_INFORMATION SHOWN_.
§
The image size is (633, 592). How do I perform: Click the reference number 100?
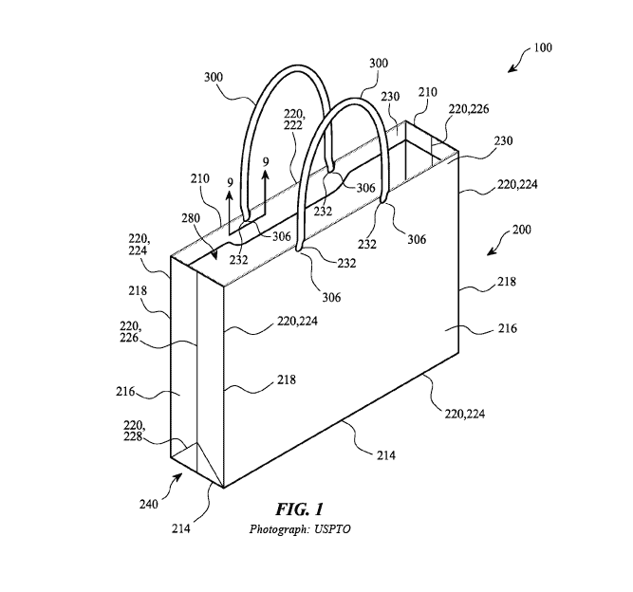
§
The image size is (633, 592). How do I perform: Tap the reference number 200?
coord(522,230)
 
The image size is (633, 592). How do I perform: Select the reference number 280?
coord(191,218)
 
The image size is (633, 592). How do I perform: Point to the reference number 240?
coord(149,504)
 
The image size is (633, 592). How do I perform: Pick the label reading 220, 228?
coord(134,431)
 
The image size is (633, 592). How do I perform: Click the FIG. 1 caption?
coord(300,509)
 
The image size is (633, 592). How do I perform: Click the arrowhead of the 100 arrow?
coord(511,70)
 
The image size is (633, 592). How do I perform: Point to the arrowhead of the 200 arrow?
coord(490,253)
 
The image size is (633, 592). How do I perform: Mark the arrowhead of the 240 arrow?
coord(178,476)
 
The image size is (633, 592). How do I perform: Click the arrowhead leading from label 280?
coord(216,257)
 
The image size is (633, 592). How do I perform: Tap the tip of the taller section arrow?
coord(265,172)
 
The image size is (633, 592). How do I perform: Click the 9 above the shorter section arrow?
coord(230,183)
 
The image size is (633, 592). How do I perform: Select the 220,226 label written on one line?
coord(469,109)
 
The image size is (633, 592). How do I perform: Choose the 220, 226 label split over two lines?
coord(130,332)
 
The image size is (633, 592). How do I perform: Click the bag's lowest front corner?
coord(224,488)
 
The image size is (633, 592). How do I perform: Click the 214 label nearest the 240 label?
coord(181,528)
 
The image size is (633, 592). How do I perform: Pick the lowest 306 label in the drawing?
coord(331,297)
§
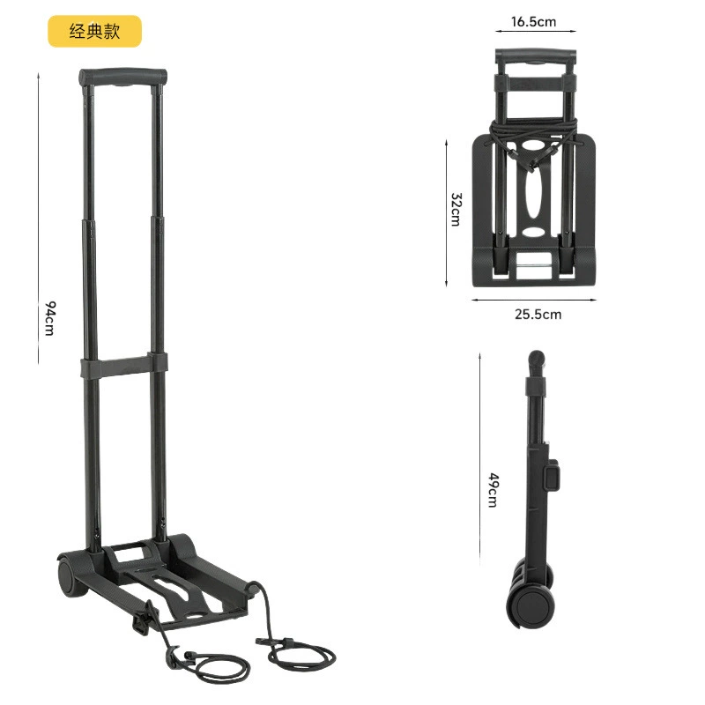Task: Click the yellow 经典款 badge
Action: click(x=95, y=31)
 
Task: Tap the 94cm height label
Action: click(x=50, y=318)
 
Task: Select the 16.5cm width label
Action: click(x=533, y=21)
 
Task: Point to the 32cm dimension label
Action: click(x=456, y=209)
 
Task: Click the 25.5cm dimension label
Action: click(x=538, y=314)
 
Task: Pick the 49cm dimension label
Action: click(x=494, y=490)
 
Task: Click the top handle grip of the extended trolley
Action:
§
_TASK STATEMENT_. Count the lines above that contain the string "dimension", with case counting. Reply with the number only.

_TASK ANSWER_. 3